Nachwuchs bei kleinsten Primaten im Zoo / Kaiserschnurrbarttamarine und Goldgelbe Löwenäffchen

Heidelberg, 12. April 2012, S. Richter  Der Zoo Heidelberg freut sich über possierlichen und gesunden Nachwuchs bei seinen kleinsten Primaten. Anfang März kamen bei den Kaiserschnurrbarttamarinen Zwillinge zur Welt und bei den Goldgelben Löwenäffchen ein Jungtier.

Kaiserschnurrbarttamarine und Goldgelbe Löwenäffchen haben viel gemeinsam. Beide Arten gehören zu den Krallenaffen, kleine, allesfressende Primaten, die ausschließlich in Süd- und Mittelamerika vorkommen. Dier Tiere leben in kleinen Familiengruppen von bis zu zehn Tieren und weisen ein stark ausgeprägtes Sozialverhalten auf. Dieses äußert sich zum Beispiel darin, dass der Nachwuchs von beiden Elternteilen gleichermaßen liebevoll umsorgt wird. Bei allen Krallenaffenarten ist väterliche Fürsorge ganz normal und die Männchen beteiligen sich intensiv an der Jungenaufzucht. Besucher können beobachten, wie die Väter Ihre Kinder auf dem Rücken tragen und regelmäßig der Mutter zum Säugen überreichen. Mit rund drei Monaten wird der Nachwuchs entwöhnt und gegen Ende des zweiten Lebensjahres sind die Tiere geschlechtsreif.

Leider ist die Familienidylle der Krallenaffen in ihren Heimatländern stark durch die fortschreitende Abholzung der tropischen Regenwälder und die Jagd bedroht.

Anfang der 80er Jahre wären die Goldgelben Löwenäffchen fast komplett ausgerottet worden. Sie bewohnen ausschließlich die Küstenregenwälder Brasiliens. Nur durch die Wiederansiedlung von im Zoo geborenen Tieren konnten die Löwenäffchen gerettet werden. Interessant zu wissen: Alle Löwenäffchen auf der Welt gehören dem brasilianischen Staat – auch die Äffchen im Zoo Heidelberg. Sie werden von der brasilianischen Naturschutzbehörde an ausgewählte zoologische Gärten verliehen. Löwenaffen gehören auch zu den ersten Tieren, bei denen die Wiederansiedlung zoogeborener Tiere in freier Wildbahn erprobt wurde. Das dabei gewonnene Wissen ist heute die Basis für Wiederansiedlungsprojekte bei den unterschiedlichsten Tierarten auf der ganzen Welt.  Inzwischen leben viele zoogeborene Löwenaffen wieder in Brasilien in den letzten Resten ihres Lebensraumes und haben dort schon neue Populationen begründet. Das Goldgelbe Löwenäffchen ist daher ein berühmtes und erfolgreiches Beispiel dafür, wie die Zoos zum Überleben von Tierarten im Freiland beitragen. Sie gehören zu den schönsten und auffälligsten Affen überhaupt. Ihren Namen verdanken sie der prächtigen, goldfarbenen Mähne, die das feingliedrige Gesicht umrahmt.

Zeilen des Datensatzes
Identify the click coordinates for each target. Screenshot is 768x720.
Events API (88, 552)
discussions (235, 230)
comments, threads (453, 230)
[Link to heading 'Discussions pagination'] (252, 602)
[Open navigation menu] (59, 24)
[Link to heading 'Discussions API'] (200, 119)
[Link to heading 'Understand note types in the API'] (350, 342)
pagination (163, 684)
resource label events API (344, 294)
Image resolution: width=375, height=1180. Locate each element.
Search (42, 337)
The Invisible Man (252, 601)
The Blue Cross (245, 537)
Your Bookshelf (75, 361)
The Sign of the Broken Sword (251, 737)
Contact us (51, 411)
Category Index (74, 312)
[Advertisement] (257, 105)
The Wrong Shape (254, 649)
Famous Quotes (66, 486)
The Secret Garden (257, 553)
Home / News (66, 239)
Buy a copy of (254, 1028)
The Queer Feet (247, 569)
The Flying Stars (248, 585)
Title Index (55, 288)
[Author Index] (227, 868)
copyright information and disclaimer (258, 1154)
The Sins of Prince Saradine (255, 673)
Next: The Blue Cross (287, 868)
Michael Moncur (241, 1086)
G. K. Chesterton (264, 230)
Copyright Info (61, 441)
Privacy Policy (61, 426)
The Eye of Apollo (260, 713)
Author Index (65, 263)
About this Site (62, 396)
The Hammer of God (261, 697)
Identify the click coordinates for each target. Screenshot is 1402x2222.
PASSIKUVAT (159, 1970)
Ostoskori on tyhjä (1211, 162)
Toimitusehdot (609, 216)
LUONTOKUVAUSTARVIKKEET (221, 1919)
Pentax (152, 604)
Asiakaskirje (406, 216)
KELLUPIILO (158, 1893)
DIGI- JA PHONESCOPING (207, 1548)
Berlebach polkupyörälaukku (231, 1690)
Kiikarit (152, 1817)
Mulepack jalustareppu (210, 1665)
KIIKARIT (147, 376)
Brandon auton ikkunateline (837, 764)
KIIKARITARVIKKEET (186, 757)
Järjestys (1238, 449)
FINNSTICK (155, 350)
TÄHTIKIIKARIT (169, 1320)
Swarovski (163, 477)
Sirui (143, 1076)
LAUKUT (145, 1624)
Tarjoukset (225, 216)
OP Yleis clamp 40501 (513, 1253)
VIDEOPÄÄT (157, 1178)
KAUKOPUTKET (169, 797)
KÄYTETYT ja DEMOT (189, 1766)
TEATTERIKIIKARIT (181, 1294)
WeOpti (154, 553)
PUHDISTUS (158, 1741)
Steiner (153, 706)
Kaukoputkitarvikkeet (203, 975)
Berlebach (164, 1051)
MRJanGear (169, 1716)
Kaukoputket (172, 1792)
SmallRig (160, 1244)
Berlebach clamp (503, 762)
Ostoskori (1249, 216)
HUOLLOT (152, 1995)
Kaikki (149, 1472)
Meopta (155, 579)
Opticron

- Ziel der Übung -
Wem gehören laut dem Text über den Primatennachwuchs im Zoo Heidelberg alle Löwenäffchen auf der Welt?

- Ergebnis -
Dem brasilianischen Staat.